Law change needed

Newshub reports:

The family of a woman killed by her partner and left in a Waikato lake for almost a year have spoken out about what they describe as New Zealand’s broken justice system.
Now they are fighting for law reform to restrict the rights of murderers and to prevent them from placing a financial burden on the families of their victims.

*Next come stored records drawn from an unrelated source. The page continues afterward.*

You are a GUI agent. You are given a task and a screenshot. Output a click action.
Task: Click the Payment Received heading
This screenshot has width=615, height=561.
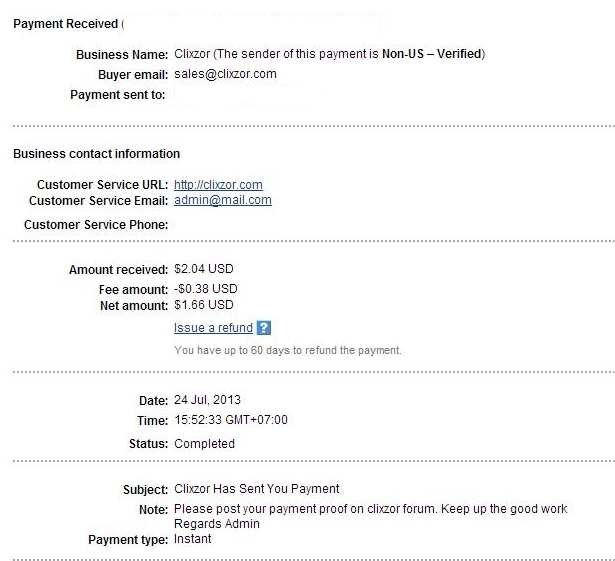tap(65, 23)

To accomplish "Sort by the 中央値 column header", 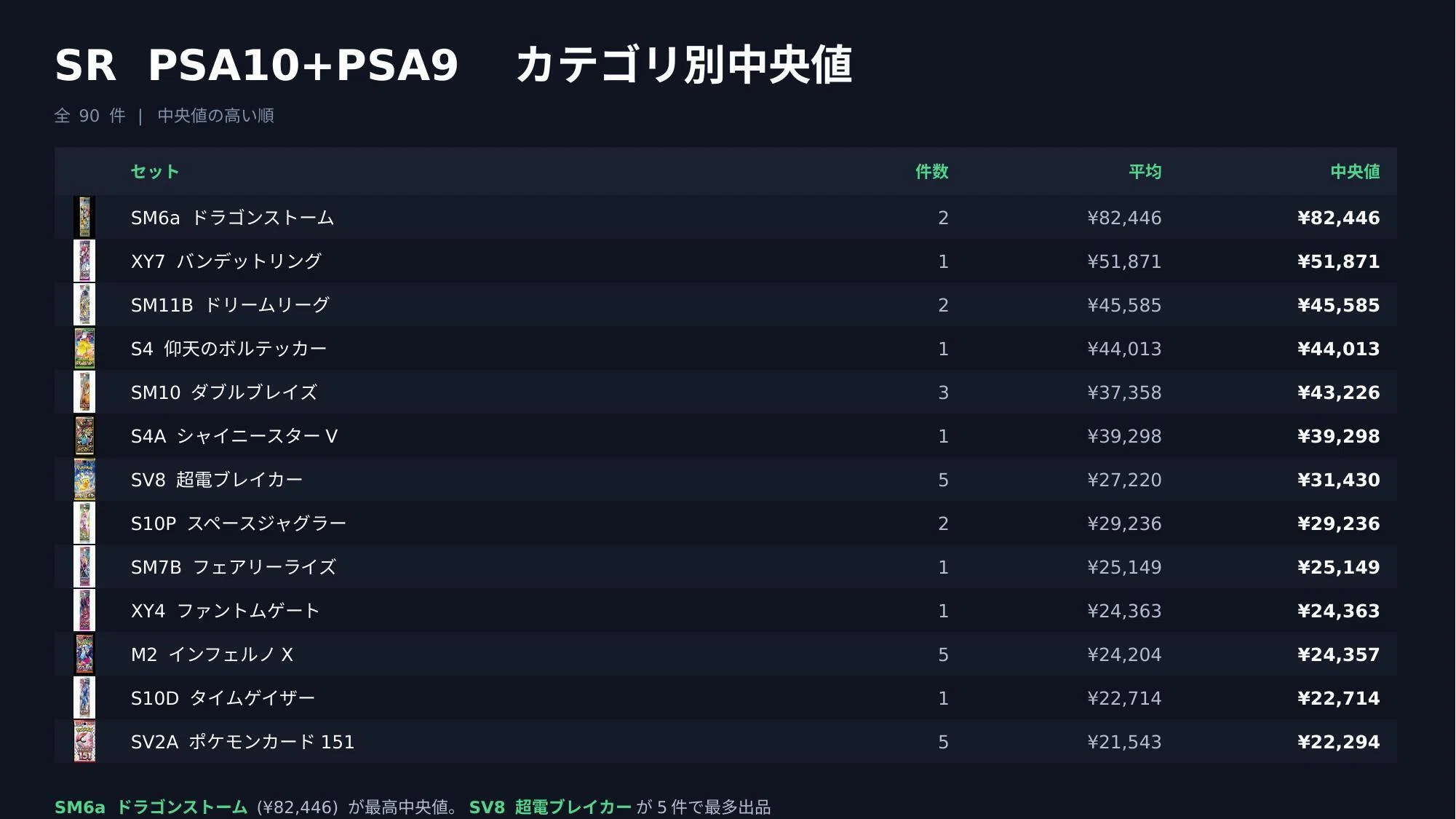I will pyautogui.click(x=1355, y=172).
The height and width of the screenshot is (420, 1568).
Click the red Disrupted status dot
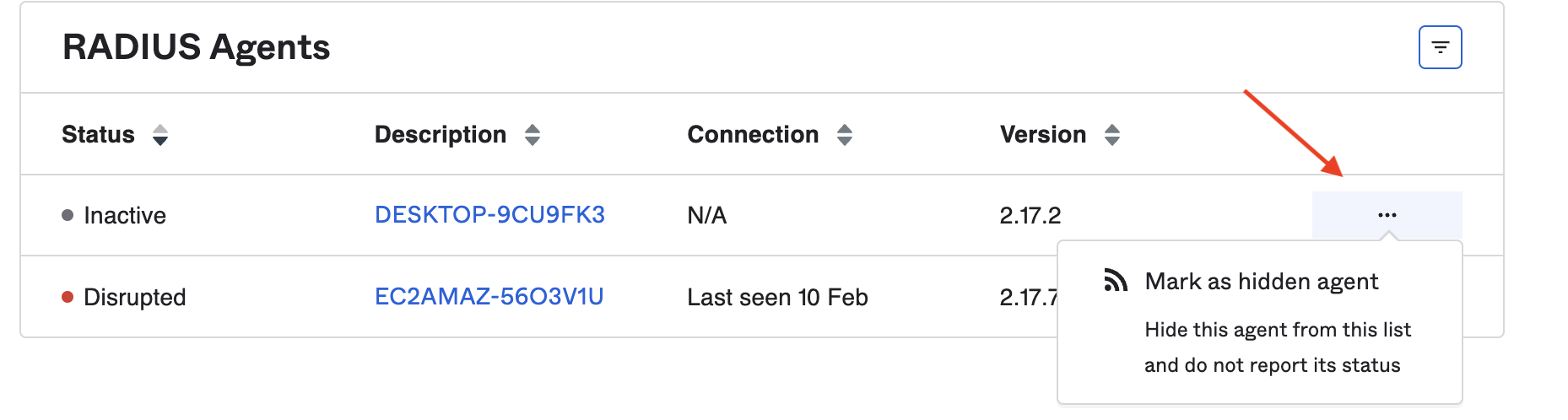[68, 297]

In July 2016, 42-year-old Kim Richmond disappeared. It took 11 months for her body to be found submerged in a ute at Lake Arapuni.
“I never get to see my sister again, the children never get to see their mum,” her sister Tracey says.
And with that came another shock – the man accused of killing her was her partner of 26 years and the father of her children, Cory Jefferies.
After Jefferies was arrested, Kim’s parents took temporary custody of their grandchildren – two boys and a girl now aged 11, 14 and 16.
A year later, as soon as the verdict came in, they applied to be the children’s legal guardians. The family thought it was the end of the nightmare.
But from behind bars Kim’s killer has repeatedly delayed the custody process trying to stop their application. …

Tracey desperately wants for some good to come from Kim’s death and she’s calling for urgent law reform to limit the rights of a prisoner in a custody battle like this one and for the financial burden to always be put on the killer.

That seems like a very reasonable law change. If you kill the other parent, you lose any rights of custody.